#### Task input ####

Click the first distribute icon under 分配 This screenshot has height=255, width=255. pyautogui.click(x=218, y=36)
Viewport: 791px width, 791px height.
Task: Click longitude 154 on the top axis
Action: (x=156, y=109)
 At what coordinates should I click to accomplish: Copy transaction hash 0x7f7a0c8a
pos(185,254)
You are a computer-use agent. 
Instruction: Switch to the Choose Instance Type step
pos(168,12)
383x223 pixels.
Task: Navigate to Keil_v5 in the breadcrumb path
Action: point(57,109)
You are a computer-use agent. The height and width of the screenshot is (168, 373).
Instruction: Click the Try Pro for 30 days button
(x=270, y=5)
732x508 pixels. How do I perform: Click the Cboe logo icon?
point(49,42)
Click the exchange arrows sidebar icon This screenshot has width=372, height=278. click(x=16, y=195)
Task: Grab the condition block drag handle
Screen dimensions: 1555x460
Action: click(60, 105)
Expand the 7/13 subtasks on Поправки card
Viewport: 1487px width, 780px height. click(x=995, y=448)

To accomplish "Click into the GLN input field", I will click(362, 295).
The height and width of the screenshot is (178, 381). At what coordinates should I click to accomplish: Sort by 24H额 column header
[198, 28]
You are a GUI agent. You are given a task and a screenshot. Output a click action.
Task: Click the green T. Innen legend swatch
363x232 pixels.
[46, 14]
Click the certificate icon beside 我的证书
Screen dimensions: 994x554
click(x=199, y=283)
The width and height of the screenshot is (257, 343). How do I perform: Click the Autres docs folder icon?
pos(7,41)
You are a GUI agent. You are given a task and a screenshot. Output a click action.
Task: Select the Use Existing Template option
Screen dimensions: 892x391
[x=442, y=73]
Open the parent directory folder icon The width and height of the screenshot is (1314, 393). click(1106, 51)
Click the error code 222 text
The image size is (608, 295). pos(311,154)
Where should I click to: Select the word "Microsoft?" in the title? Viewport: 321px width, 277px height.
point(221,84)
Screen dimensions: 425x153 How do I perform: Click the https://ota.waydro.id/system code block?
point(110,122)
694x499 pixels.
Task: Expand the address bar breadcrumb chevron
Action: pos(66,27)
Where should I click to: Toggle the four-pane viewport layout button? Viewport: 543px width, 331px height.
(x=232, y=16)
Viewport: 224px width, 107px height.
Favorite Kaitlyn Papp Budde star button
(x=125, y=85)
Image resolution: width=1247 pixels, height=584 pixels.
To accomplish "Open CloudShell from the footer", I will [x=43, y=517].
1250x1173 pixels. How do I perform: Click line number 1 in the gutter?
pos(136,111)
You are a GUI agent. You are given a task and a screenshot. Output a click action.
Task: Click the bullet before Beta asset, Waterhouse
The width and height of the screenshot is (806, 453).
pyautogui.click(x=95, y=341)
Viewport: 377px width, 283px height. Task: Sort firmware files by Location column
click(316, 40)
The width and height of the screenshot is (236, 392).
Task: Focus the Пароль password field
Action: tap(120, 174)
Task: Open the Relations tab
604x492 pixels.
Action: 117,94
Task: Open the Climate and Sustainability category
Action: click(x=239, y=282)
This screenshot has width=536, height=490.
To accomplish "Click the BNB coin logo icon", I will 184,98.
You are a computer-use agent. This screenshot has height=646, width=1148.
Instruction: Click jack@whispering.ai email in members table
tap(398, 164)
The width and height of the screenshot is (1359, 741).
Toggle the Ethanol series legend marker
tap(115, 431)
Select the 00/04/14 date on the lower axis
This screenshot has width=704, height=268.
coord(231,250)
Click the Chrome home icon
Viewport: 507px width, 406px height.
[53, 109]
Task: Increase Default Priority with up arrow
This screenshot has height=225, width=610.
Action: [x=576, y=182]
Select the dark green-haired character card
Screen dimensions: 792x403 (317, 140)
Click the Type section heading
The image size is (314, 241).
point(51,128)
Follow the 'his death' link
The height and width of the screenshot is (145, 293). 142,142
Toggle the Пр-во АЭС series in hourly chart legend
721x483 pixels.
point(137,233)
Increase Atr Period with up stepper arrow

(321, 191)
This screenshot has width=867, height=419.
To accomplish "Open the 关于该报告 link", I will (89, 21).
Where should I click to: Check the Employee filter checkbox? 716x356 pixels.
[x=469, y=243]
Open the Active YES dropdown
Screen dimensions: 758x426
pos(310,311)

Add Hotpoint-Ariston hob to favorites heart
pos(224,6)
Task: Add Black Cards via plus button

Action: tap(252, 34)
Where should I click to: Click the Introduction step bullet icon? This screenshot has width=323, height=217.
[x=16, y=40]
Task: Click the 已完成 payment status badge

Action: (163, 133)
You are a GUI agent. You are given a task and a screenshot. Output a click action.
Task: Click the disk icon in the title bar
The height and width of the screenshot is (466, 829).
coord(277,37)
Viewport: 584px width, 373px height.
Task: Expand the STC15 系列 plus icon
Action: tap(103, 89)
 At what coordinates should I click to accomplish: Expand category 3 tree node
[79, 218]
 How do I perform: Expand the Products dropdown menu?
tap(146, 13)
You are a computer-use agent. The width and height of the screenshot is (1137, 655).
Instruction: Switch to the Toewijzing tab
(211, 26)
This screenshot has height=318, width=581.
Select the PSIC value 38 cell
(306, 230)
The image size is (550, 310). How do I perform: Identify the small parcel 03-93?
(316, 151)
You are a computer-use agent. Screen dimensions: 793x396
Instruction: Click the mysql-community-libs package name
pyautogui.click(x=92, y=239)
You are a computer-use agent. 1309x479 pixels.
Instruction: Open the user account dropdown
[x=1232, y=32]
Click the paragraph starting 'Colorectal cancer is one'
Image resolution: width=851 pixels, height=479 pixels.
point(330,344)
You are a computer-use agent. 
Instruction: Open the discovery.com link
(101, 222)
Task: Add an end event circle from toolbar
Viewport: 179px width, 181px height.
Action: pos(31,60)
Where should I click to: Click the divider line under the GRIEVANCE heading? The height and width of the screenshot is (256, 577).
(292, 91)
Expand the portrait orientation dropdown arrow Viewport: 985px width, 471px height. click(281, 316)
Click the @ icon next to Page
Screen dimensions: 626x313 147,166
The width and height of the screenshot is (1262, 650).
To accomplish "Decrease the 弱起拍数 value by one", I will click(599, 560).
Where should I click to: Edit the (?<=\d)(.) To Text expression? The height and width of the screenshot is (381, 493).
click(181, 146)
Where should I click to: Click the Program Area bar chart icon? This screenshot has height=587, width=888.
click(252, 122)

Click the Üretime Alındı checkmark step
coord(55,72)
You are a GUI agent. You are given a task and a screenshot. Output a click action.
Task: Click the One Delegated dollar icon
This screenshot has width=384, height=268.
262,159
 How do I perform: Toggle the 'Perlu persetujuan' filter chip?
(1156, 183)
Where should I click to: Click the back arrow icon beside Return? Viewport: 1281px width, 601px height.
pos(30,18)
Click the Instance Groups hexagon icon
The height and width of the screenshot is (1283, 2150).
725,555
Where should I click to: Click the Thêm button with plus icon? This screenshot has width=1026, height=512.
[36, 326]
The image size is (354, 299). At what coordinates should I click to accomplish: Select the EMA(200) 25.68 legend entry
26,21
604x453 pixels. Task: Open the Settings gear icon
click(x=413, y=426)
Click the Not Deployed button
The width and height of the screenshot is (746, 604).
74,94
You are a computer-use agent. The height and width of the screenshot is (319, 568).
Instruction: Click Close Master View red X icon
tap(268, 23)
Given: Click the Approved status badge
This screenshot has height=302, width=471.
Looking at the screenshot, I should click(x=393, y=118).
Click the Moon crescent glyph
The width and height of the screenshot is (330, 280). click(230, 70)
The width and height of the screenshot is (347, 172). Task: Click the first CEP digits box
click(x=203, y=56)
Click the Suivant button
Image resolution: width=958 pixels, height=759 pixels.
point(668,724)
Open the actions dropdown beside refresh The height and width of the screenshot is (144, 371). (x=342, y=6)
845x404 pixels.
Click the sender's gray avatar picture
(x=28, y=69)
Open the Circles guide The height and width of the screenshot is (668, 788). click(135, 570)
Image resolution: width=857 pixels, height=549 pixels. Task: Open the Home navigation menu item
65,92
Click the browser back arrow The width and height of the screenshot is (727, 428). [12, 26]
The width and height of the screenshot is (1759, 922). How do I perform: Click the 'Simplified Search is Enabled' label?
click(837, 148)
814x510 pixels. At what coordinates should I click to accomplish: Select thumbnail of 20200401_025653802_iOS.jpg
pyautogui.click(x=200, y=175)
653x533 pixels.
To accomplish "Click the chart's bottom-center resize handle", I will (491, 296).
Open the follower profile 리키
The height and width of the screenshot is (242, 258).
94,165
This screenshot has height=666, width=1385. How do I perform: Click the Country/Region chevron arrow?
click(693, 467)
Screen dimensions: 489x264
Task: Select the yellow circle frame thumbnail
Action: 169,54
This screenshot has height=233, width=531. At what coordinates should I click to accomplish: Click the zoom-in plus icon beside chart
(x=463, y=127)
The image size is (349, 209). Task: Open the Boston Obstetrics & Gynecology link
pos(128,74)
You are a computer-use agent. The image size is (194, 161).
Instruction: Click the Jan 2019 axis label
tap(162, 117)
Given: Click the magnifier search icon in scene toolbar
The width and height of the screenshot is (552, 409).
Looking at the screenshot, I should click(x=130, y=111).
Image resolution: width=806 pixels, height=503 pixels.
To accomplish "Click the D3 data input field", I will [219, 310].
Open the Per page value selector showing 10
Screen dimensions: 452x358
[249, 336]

####

### Exercise goal
Using the data above, count the lines where "handle" appears. Reply with the number only.

### Answer to this problem
2